Ковальков еще несколько раз дернулся, но моряк, не обращая на него вынимания, начал деловито обматывать кочергу скатертью, стараясь делать это как можно более демонстративно.
— Вы хотите знать, что я делаю? — спросил Будищев, заметив заинтересовавшийся взгляд своего пленника. — Все очень просто. Так не будет слышно удара. Ну, почти не слышно. Но я отвлекся. Скажите юноша, вы хотите жить?
Ответом ему был взгляд полный презрения, но в глубине глаз жандарма металась паника.
— Зря хорохоритесь, умереть ведь можно по-всякому. Я сейчас вам одну ногу сломаю, потом другую. Затем наступит черед рук, а если и это не поможет, разогрею кочергу в камине и засуну куда-нибудь очень глубоко-глубоко. Это, конечно, займет некоторое время, но у меня его более чем достаточно. В отличие от вас. Прислугу я услал, отчего свидетелей не будет. По весне, если повезет, объеденный рыбами труп найдут в Неве. Как вы думаете, многие ли свяжут ваше исчезновение с известным изобретателем, фабрикантом и членом королевского общества?
Будищев очень сильно рисковал. Пришедший к нему жандарм, действительно, многое знал и предложил в качестве пряника именно то, к чему он так сильно стремился. К тому же, он пока что ничего не потребовал взамен, ни письменного согласия на сотрудничество, ни клятвы кровью на древнем алтаре. Но вместе с тем, от всей этой попытки вербовки явно пахло какой-то самодеятельностью. Ковальков выглядел как игрок, поднимавший в надежде сорвать куш ставку за ставкой. Оставалось узнать, есть ли у него козырь?
— А теперь, мил человек, — продолжил подпоручик, видя, что клиент проникся создавшейся ситуацией, — ты мне все максимально подробно расскажешь. Кто ты такой, чем дышишь и кто тебя прислал. Явно ведь, не Лорис-Меликов?
— Нет, — выдохнул ротмистр, как только ему вытащили кляп.

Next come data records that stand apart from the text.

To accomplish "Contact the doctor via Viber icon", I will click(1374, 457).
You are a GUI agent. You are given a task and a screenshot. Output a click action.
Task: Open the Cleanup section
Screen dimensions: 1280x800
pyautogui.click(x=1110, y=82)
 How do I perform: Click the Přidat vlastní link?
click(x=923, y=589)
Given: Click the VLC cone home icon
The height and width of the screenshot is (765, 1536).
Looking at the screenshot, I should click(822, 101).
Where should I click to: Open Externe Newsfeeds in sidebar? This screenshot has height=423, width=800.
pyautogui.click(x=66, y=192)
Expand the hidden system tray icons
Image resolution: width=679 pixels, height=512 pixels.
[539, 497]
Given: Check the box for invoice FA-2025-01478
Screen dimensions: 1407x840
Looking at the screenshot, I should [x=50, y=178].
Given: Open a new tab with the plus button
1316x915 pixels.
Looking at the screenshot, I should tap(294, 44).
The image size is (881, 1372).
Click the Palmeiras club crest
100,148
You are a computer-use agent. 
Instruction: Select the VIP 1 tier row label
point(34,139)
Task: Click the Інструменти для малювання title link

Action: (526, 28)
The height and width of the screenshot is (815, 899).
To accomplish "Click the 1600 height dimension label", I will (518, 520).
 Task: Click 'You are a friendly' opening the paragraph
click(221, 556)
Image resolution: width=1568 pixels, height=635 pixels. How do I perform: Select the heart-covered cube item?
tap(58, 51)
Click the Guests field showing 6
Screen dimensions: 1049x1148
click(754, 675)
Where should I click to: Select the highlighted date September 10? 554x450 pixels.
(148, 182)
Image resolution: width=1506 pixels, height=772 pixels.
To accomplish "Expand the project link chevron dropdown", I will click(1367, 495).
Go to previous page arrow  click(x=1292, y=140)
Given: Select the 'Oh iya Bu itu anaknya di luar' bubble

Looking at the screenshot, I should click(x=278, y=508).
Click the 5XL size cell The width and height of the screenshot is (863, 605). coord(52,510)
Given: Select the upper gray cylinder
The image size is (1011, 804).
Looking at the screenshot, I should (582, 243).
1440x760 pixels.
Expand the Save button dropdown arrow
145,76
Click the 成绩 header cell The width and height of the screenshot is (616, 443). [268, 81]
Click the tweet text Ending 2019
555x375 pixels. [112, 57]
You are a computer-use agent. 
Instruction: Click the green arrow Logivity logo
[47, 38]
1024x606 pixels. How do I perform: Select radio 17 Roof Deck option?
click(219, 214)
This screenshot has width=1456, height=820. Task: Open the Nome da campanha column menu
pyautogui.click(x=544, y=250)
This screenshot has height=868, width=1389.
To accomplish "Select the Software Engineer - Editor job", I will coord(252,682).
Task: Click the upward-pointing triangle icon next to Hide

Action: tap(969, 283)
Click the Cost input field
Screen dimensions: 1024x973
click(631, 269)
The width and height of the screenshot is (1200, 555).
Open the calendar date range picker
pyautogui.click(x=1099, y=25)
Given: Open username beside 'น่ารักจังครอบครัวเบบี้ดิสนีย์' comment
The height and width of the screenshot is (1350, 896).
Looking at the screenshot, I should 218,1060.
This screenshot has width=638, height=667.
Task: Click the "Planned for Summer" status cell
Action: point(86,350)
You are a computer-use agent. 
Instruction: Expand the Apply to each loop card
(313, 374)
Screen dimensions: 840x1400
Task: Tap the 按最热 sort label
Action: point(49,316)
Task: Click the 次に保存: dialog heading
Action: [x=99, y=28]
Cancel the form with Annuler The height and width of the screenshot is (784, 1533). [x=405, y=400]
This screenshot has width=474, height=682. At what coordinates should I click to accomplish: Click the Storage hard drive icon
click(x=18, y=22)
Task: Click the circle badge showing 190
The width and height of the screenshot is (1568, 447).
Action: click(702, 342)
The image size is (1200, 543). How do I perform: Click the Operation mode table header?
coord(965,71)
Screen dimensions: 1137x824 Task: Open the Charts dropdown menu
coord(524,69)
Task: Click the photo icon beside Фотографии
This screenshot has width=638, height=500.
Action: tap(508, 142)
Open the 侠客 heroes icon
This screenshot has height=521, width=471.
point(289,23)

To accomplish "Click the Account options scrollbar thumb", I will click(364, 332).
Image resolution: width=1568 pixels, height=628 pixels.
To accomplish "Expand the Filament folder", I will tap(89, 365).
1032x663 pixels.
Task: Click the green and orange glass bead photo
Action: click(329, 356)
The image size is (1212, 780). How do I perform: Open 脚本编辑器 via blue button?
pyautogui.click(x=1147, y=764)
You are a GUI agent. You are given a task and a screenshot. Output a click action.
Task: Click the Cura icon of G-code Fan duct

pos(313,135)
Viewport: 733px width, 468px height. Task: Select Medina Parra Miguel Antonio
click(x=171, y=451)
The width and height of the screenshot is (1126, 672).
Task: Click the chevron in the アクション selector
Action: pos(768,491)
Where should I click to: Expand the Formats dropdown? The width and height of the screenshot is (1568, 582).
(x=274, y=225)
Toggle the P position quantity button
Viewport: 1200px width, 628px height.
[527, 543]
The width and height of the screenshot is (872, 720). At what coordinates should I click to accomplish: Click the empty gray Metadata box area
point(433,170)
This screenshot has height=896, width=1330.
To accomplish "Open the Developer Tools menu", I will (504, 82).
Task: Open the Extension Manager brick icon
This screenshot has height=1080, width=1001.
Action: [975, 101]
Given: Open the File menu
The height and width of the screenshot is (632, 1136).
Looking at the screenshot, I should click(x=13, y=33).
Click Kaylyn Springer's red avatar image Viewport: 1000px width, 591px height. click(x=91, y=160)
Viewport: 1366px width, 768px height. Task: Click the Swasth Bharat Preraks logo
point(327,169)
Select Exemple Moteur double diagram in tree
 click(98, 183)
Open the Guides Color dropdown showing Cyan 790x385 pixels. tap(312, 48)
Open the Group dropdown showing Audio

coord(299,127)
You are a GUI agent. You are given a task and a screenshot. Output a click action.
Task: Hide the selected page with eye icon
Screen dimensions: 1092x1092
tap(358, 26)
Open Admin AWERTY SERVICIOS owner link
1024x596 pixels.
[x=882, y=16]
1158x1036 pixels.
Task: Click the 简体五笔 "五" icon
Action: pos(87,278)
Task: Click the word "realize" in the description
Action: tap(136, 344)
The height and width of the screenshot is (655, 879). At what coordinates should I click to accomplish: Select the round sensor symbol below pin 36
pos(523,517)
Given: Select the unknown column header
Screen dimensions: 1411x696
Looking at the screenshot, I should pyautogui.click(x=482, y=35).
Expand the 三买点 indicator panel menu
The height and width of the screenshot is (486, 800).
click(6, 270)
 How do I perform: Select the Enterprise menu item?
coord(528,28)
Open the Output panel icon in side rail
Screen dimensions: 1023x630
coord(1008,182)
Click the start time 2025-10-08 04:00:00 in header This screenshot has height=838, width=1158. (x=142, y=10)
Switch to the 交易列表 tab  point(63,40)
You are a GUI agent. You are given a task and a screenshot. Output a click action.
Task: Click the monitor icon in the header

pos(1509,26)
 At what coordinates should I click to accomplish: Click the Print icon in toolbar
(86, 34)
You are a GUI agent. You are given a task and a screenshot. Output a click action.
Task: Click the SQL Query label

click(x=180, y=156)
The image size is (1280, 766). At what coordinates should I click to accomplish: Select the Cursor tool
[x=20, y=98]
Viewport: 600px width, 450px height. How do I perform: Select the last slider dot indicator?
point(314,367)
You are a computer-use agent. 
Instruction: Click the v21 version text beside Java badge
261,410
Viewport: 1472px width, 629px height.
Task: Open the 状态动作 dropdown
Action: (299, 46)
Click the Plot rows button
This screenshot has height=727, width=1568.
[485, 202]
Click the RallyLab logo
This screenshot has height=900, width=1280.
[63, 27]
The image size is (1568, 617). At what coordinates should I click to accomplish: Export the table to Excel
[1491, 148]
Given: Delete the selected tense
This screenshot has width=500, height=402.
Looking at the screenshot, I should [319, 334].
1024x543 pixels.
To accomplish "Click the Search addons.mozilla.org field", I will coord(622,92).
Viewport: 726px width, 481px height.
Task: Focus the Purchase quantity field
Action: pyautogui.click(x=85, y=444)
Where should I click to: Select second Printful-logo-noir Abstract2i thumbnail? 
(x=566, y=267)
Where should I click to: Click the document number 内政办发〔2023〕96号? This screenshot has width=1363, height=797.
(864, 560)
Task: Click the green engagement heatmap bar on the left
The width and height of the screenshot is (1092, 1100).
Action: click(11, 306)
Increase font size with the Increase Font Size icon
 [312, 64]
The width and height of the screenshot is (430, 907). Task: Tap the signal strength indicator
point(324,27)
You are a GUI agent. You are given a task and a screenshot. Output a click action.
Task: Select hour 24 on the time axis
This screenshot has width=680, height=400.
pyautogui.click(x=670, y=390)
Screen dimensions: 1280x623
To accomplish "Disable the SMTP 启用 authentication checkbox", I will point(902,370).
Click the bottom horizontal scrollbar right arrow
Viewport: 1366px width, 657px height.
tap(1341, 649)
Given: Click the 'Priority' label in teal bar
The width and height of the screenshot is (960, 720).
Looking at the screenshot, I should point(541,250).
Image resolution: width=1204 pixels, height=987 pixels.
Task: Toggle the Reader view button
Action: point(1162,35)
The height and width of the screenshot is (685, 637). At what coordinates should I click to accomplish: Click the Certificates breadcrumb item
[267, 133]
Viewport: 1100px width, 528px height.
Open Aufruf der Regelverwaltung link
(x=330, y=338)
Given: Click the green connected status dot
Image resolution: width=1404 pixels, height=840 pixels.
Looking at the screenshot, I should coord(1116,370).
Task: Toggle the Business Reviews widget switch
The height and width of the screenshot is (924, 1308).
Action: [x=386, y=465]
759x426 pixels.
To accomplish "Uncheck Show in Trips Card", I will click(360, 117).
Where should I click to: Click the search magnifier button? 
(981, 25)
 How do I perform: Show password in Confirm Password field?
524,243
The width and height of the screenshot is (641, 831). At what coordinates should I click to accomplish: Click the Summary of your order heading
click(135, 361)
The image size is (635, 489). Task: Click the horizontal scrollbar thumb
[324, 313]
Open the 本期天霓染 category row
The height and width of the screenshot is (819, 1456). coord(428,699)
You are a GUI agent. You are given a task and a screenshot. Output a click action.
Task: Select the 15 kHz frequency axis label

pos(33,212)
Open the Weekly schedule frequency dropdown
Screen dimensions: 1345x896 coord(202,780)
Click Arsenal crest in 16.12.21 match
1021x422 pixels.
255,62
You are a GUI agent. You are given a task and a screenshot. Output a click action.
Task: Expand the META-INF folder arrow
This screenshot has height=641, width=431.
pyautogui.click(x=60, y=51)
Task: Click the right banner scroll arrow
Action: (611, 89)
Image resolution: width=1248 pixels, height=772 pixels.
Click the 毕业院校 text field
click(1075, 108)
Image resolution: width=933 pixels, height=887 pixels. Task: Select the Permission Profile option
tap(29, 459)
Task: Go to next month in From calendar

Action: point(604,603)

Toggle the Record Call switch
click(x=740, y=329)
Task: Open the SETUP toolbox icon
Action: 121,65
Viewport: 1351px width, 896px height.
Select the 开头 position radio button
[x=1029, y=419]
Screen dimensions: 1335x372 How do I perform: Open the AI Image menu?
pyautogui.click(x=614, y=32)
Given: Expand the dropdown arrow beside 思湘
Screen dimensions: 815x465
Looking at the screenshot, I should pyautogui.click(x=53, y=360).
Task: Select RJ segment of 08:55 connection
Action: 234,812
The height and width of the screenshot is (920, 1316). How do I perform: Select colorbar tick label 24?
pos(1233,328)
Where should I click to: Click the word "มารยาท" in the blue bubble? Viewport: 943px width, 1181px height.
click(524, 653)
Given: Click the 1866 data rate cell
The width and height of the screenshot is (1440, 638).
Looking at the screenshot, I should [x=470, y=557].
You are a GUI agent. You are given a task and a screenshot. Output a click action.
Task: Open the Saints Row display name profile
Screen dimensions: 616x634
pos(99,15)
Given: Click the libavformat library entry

Ковалькову приходилось бывать на войне и даже видеть допрос пленного турецкого офицера. Тот говорил по-французски и вел себя как благородный человек, а потому с ним обошлись с подобающей случаю гуманностью. Спросили лишь, в каком полку тот служил и кто им командовал, после чего велели накормить и отправили в тыл. А тут на его глазах вежливый и недалекий провинциал, отчаянно пытавшийся подражать окружавшим его аристократам, вдруг превратился в безжалостную машину для убийств. И от этого стало страшно.